Throw in, say, three pages for spells and we're at 321.

So, this would definitely put the book on the hefty side of things. But books of this length are not unprecedented. Explorer's Guide to Wildemount is 304 pages. Eberron: Rising from the Last War is 320 pages.

So, yes, by this very guesswork-heavy method, we've produced a page count that would make this the longest setting book in 5th Edition.

But honestly, shouldn't it be? I mean, Planescape is the ultimate big D&D setting. And I think I've been pretty thorough here in what a Planescape book should entail.

I don't know what to expect next year when the book comes out. I'm sure we'll start to get a better sense of it about a year from now. But I really hope that they go all-out and truly bring as much of this setting to 5th Edition as they can. Much as Ravenloft can be thrown into other campaigns by having a brief side-adventure into the Domains of Dread, many campaigns (especially those going into the higher levels) take sojourns into other planes. We saw in Critical Role's first campaign several trips to other planes - going to the Nine Hells to permanently kill a Rakshasa that had been plaguing them (and coming closer to a TPK than they ever would again,) and going to Elysium to prove worthy of their patron gods to get the power necessary to seal Vecna beyond the Divine Gate. That campaign was, of course, the original Exandria campaign, but stuff from Planescape made it into the game as well.
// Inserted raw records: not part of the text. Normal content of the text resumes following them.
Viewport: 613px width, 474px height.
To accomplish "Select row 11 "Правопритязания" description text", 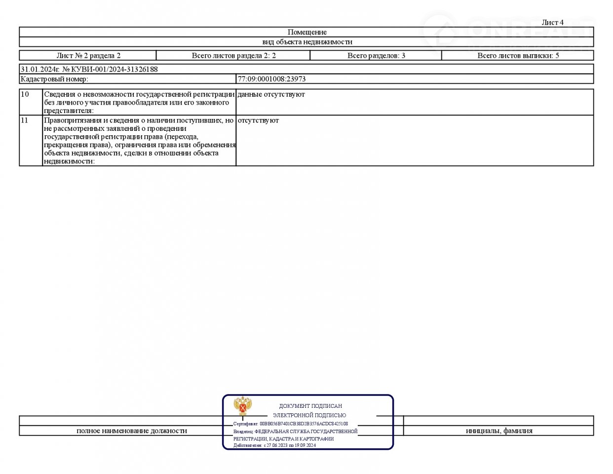I will [x=139, y=141].
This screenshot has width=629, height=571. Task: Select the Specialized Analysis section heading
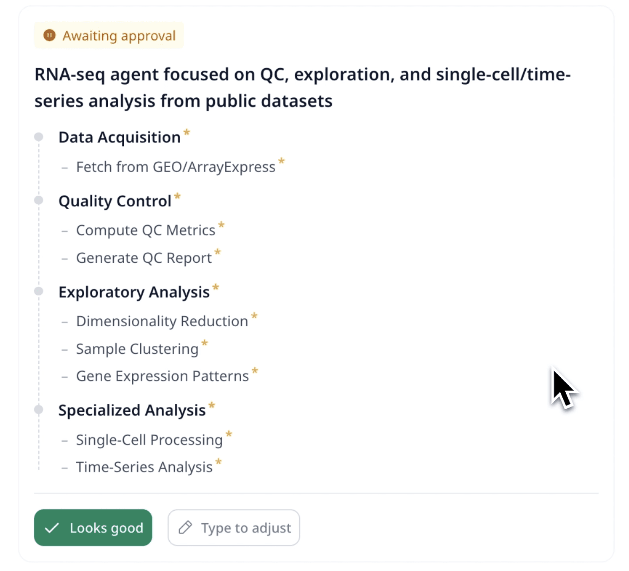click(132, 410)
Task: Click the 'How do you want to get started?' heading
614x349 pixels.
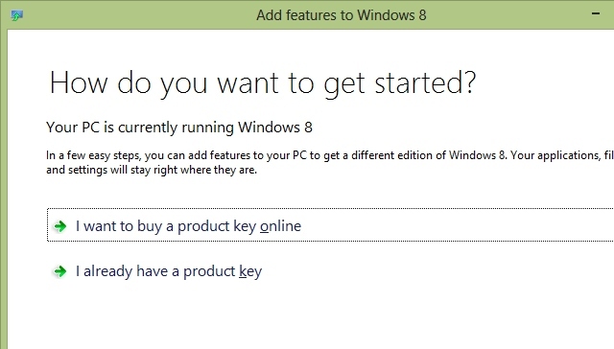Action: click(262, 83)
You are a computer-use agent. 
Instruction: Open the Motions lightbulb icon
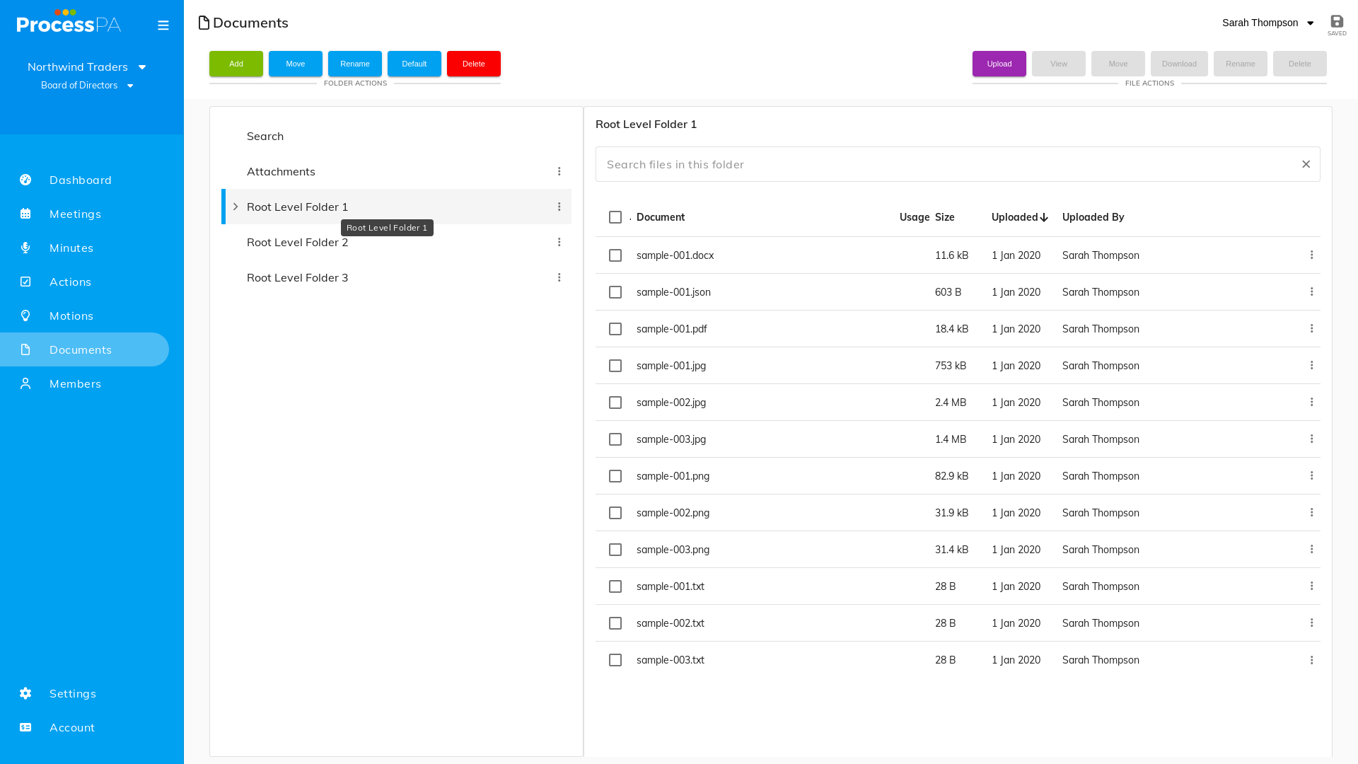[x=25, y=316]
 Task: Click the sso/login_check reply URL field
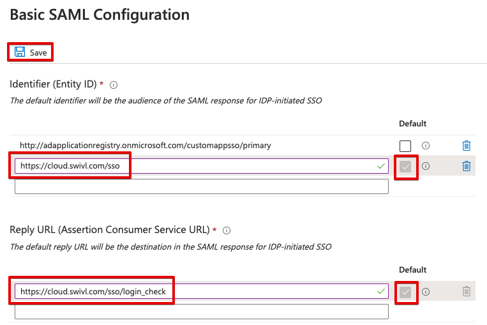[202, 291]
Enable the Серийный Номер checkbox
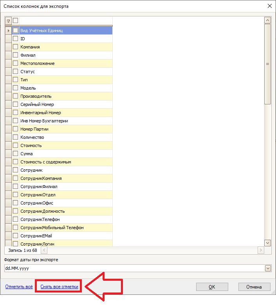This screenshot has height=305, width=276. (x=15, y=104)
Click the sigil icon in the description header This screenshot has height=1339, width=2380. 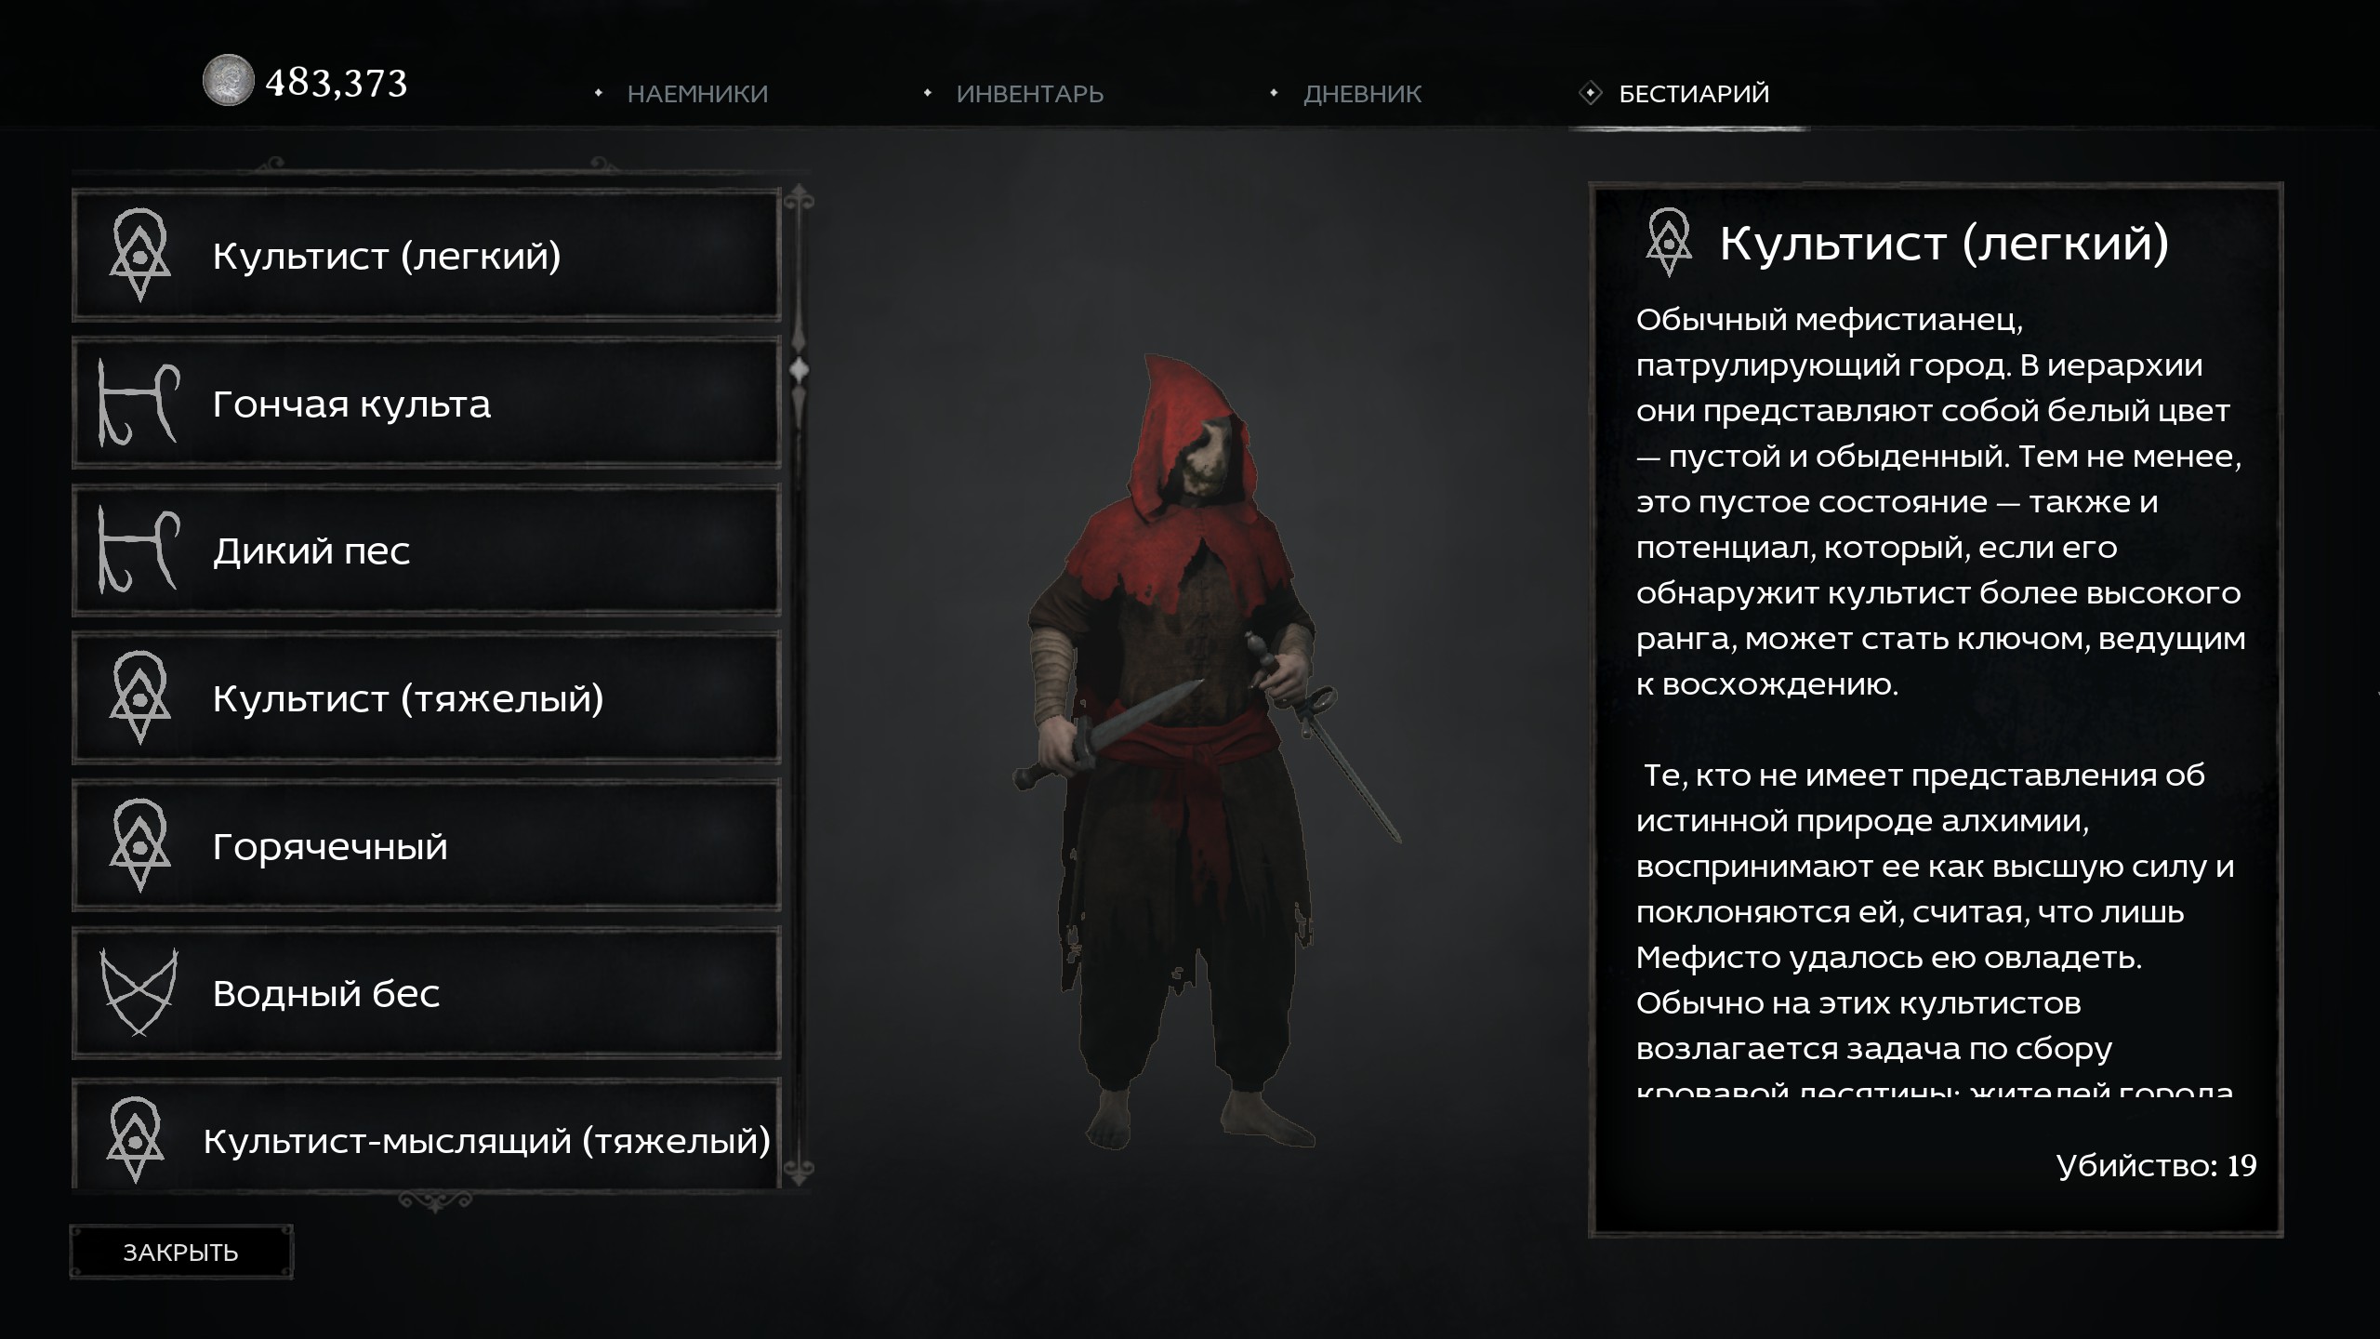(x=1669, y=242)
This could be a fantastic book, and a great one to go out on as we move on from 5th Edition to whatever they're calling One D&D. This is another setting I think there will be a lot of hype for, and I hope they can do it right.

Obviously, take all my math here with a huge grain of salt. We don't know what the book will prioritize, and indeed if it's just going to be a single book (though as I've said before, I think the decision to make Spelljammer a box set rather than a single volume feels like it constrained the product too much. 64 pages was plenty for Light of Xaryxis and Boo's Astral Menagerie, but I think the Astral Adventurer's Guide wanted about 50-60 more pages for examples of Wildspace systems. I wonder how much of that was a creative decision from the D&D team and how much of it was because of Hasbro pressure - the company that owns Wizards of the Coast.